By Kimberley Ripley
If I could change the lyrics of any Christmas carol, it would be "There's No Place Like Home for the Holidays". I would aptly change it to "There's Nothing Like Homemade for the Holidays". And in my home, this tradition runs true. From the gifts we give to those we gratefully receive, the most meaningful of all are the ones crafted with patience and love.
The most welcoming scent of all is that which permeates from a Christmas kitchen. Gingerbread cookies, pumpkin pies, and a variety of canned and baked goodies fill our home with spices and seasonings we don't often detect throughout the remainder of the year. With glad hearts we cook for days on end -- meeting our goal to share these homemade delights with those we love.
My great-grandmother made magic with her hands. Even in her elder years, twisted and swollen with arthritis, she maneuvered those beautiful hands to create handmade quilts, crocheted afghans, and knitted mittens, hats, and scarves. These became gifts that so many loved to receive, including those less fortunate within our community. Her gifts warmed their hands and hearts for many winters to come.

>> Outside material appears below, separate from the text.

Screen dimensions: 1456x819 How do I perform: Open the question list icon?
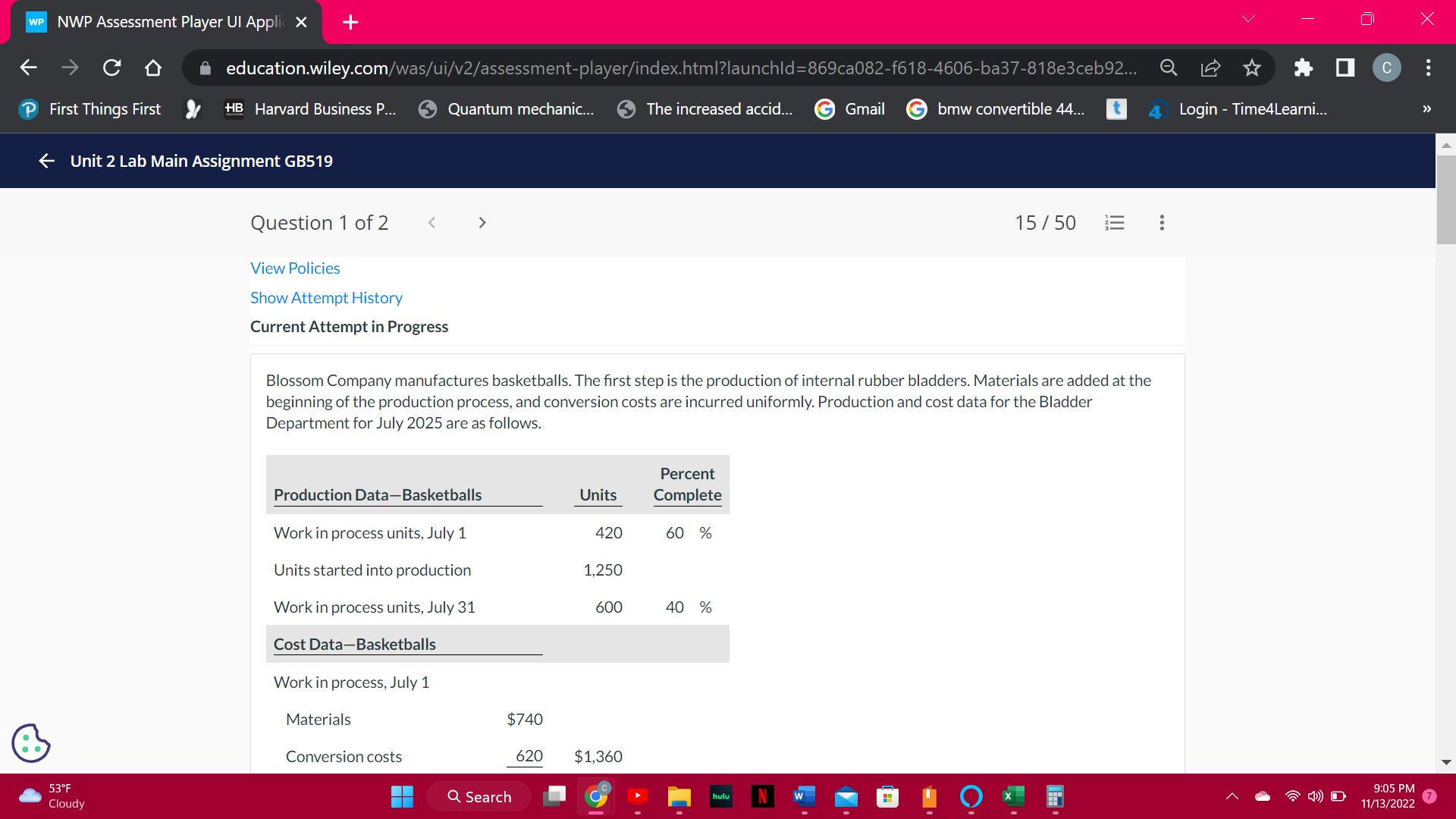pos(1114,223)
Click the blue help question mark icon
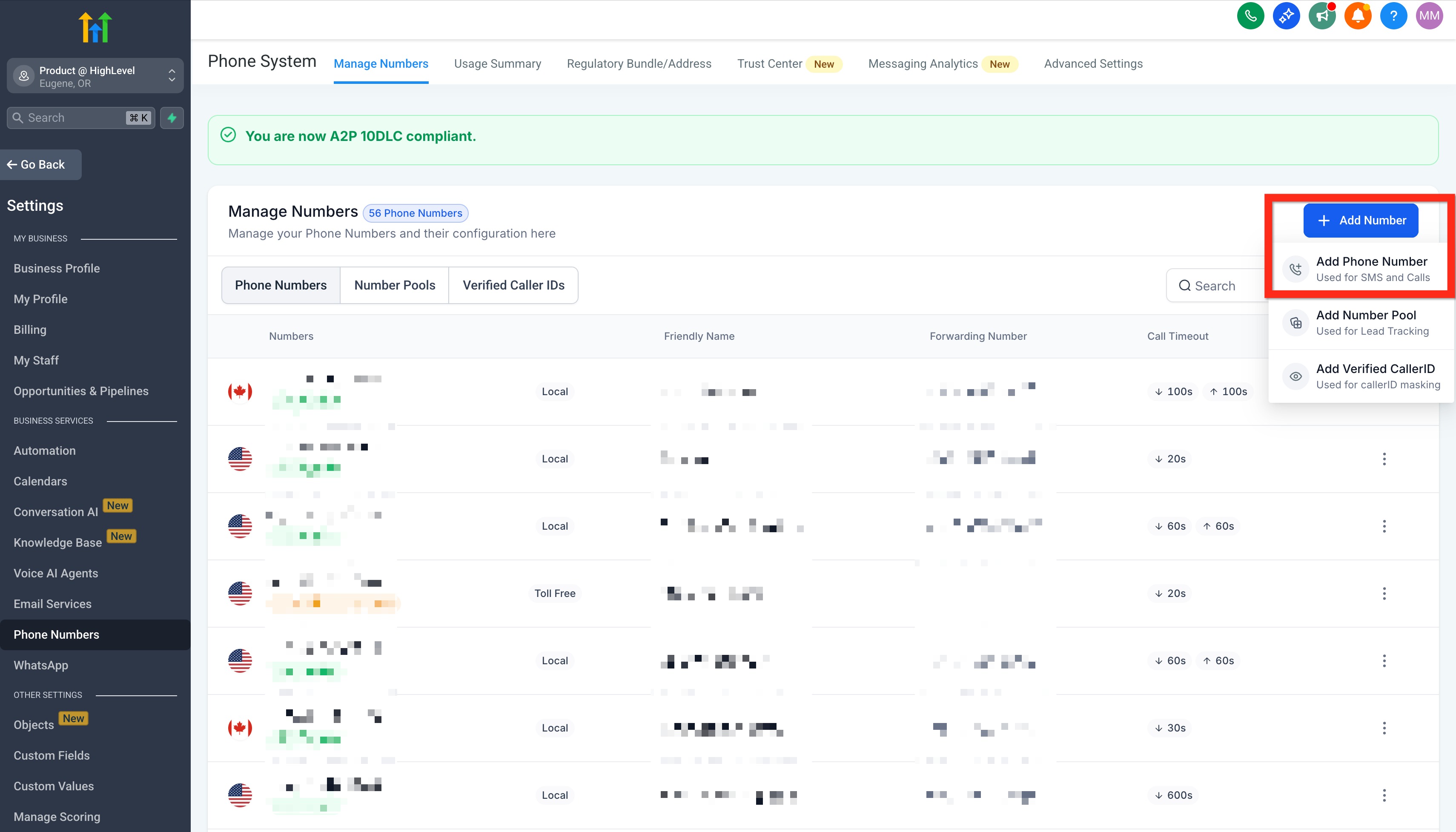Screen dimensions: 1456x832 click(x=1393, y=15)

We have instilled in our children a deep appreciation for homemade gifts. Explaining to them the love and time spent in creating the gift has helped them to understand how important they must be to be given such a unique gift. I have also taught them how to make homemade gifts of their own.
For many years now we have made literally thousands of homemade peanut butter cups to give as gifts. Last year even my youngest son was able to participate. The older children know the recipe by heart, and can complete several batches in an evening. We often set our candy making up assembly-line style, with different members of our family doing different jobs. By Thanksgiving we traditionally have many boxes of these chocolate treats frozen for Christmas celebrating and gift giving. Making them is not a chore. It is a celebration. We celebrate the gifts of one another, and our blessings throughout the year. With Christmas carols playing, and the hustle and bustle of a house full of eight people, this tradition makes our house come alive with Christmas anticipation.
Our family has had lots of fun preparing holiday gift baskets for many years, too. Beginning many months prior to Christmas, I collect inexpensive items from craft shows, dollar stores, and discount department stores. By November, whichever room I've designated as "Christmas Central" has been filled with candles, ornaments, Christmas mugs, and hot chocolate mixes. Tins of gourmet coffee line the table tops, and porcelain Santas and angels are delicately wrapped, awaiting their destination. Baskets and containers of all shapes, sizes, and varieties are stacked in one corner of Christmas central. As Christmas approaches, these inexpensive items become personalized gift baskets for many on our Christmas list. Often created assembly line-style, like the peanut butter cups, the baskets are filled with tissue, then assembled with a festive array of Christmas merriment. The final touch on each is a Christmas bow and bag of-what else? Peanut butter cups.
Traditionally these baskets are delivered between the last school day prior to Christmas break, and Christmas Eve afternoon. This job has become much simpler over the years, as two of our children now drive. (They thought they might get off the hook. Ha!)
Although these traditions are simple ones, they are traditions we have long enjoyed and have come to love. The time spent together in preparation for the coming of the Lord Jesus Christ is yet another way we've managed to strengthen our bonds as a family. Many have entered our circle of family fellowship. We are always happy to welcome more.
Although not a lot of money goes into these baskets and chocolate making, we make up for it with the love. And isn't that the reason for the season?